Frye in the “Conclusion to the Second Edition of Literary History of Canada“:
The coherence of the “American way of life” is often underestimated by Americans themselves, because the more thoughtful citizens of any country are likely to be more preoccupied with its anomalies. Hence outsiders, including Canadians, may find the consistency easier to see. De Tocqueville, who didn’t like much of what he saw in the United States, wrote his book [Democracy in America] very largely about that consistency, almost in spite of himself. (CW 12, 452-3)
In his “Speech at the New Canadian Embassy, Washington”:
De Tocqueville, in his magesterial survey of democracy in America, says only one thing about Canada, but what he says bears on our present point. “In Canada,” he says, “the most enlightened, patriotic and human inhabitants make extraordinary effort to render the people dissatisfied . . . more exertions are made to excite the passions of the citizens there than to calm them elsewhere.” He is speaking mainly of French Canada, but the remark applies to the whole country. One reads between the lines the desperate frustrations of the earlier communicators, and the massive indifference of those they attempted to address. The silence of the eternal spaces remained at the bottom of the Canadian psyche for a long time, and in many respects is still there. (ibid., 647-8)
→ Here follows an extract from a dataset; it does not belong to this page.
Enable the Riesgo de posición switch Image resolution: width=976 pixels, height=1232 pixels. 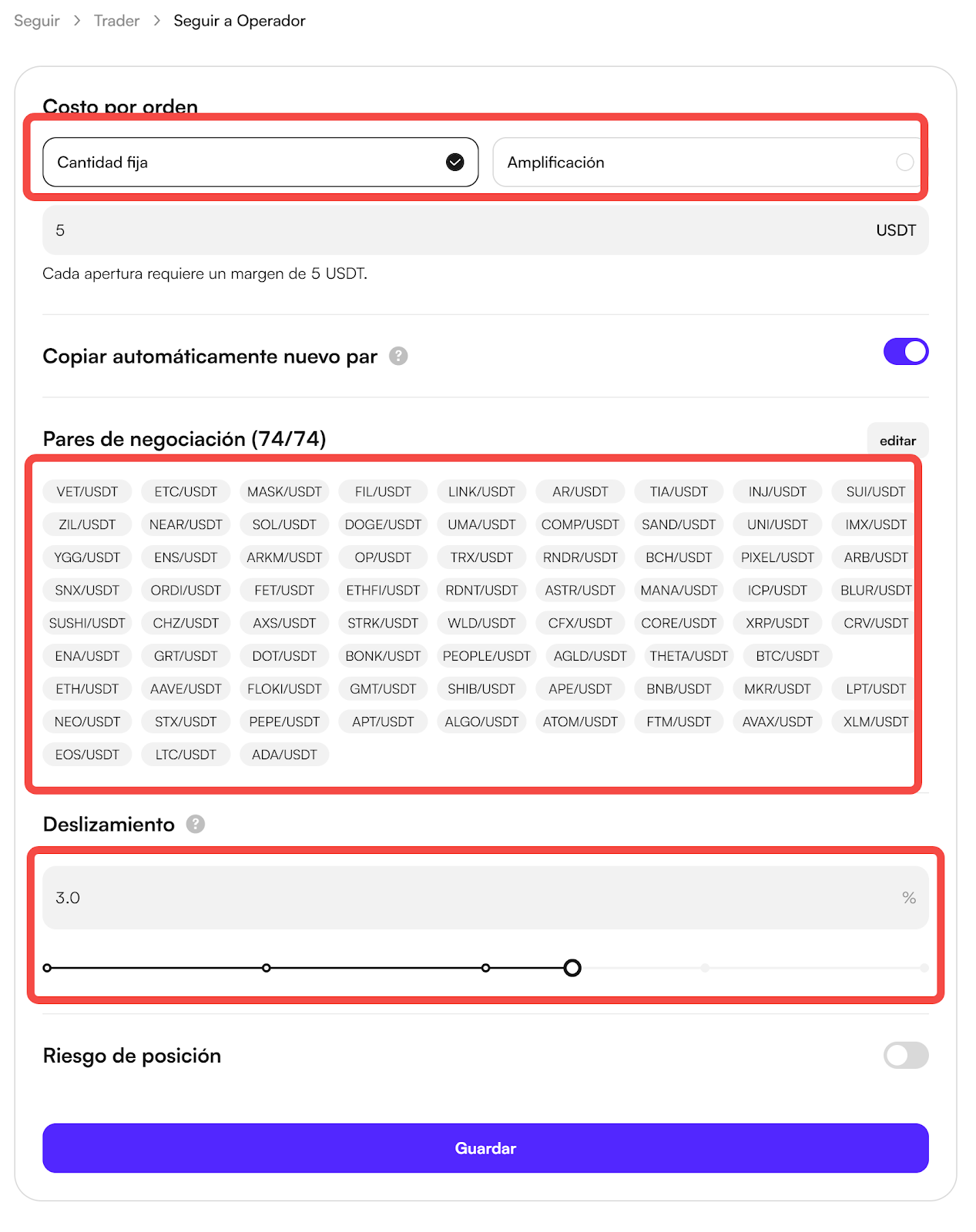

In a 1969 interview, “CRTC Guru”:
Chiasson: I’m considering some thoughts that Tocqueville, the French historian, had about the U.S. and indeed about Canada, which I think have something to do with the fundamentally classless situation of North America.
Frye: The thing is that when you don’t have a class structure you have to diversify society in some other way, otherwise you just get a mob; of course, the mob is what Tocqueville is worried about. This is why, I think, this breaking down of the Canadian population into separate groups is so important.
Chiasson: And something to be encouraged?